Problem statement: For every line in the records below that holds "each", make a copy.

Provided data:
□ □ □ □ □ □ □
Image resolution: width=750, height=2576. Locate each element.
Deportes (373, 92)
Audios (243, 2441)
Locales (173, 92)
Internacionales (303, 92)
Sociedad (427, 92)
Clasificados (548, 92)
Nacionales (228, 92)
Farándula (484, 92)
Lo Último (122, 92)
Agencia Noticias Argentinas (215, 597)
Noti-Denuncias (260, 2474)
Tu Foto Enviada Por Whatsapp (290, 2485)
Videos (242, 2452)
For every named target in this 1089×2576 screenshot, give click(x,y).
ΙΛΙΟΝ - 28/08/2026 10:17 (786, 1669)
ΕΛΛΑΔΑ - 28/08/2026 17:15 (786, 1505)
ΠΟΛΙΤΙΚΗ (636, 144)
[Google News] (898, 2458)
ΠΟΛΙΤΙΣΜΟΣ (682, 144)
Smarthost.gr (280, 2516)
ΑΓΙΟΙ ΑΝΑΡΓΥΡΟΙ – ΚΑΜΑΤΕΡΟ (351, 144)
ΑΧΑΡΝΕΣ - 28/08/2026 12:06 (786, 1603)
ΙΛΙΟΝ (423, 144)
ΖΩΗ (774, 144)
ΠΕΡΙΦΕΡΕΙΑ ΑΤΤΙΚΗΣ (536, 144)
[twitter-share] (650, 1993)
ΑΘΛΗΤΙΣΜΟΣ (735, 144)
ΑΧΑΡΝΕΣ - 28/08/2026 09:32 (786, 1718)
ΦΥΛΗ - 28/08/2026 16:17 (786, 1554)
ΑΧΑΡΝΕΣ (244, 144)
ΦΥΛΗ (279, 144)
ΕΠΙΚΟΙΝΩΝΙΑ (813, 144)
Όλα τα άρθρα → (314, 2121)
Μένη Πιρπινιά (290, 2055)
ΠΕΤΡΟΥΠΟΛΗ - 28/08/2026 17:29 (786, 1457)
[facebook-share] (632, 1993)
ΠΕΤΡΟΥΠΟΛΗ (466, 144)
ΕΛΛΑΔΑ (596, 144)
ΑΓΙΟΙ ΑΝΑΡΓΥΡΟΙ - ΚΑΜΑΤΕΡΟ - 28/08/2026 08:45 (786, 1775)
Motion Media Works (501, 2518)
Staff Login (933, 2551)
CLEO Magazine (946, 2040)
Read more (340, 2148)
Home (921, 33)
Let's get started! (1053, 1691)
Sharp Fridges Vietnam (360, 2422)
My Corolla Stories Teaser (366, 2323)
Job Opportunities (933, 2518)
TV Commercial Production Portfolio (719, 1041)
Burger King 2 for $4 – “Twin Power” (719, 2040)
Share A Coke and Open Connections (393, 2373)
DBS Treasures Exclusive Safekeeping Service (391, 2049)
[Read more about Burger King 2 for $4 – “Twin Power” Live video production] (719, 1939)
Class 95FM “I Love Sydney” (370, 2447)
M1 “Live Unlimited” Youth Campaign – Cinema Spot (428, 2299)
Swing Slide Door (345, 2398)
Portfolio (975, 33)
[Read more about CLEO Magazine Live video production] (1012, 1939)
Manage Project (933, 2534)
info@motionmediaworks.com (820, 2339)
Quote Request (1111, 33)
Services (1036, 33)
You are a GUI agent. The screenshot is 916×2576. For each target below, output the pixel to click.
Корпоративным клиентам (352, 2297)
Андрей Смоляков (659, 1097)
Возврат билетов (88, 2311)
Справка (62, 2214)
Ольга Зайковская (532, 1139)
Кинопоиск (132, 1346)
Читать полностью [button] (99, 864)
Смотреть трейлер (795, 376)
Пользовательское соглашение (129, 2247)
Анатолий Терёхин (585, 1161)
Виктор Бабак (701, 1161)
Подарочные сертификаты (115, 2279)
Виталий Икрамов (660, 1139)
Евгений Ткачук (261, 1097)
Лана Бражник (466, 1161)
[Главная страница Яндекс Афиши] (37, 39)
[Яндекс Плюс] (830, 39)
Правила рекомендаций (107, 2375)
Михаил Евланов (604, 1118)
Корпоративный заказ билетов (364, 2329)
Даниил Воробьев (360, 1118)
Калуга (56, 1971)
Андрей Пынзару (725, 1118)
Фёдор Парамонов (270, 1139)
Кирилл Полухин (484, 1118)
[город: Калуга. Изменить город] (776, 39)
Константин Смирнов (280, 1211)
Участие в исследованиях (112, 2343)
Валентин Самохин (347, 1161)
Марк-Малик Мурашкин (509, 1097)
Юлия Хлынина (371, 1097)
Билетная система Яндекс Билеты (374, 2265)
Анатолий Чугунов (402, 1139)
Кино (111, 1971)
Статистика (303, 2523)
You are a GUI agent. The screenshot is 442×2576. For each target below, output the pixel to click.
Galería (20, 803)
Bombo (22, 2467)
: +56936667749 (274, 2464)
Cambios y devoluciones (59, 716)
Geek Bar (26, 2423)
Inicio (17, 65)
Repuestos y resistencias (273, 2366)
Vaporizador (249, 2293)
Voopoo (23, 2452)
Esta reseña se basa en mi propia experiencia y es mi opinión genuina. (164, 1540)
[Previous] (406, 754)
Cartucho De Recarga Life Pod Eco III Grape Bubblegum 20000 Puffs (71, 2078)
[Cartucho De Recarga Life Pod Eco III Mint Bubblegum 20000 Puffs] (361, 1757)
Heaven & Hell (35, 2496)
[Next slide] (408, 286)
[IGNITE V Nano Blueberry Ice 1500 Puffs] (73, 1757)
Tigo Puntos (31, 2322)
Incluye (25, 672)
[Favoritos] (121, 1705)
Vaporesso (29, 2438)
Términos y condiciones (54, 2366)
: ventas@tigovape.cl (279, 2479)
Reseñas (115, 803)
□ □ □ □ □ □ □
Written solution:
Image resolution: width=750, height=2576. Locate each element.
You are a GUI agent. The screenshot is 916×2576. For each target below, output the pixel to click.
You are a GUI agent. The screenshot is 442×2576. For each target below, output the pixel to click.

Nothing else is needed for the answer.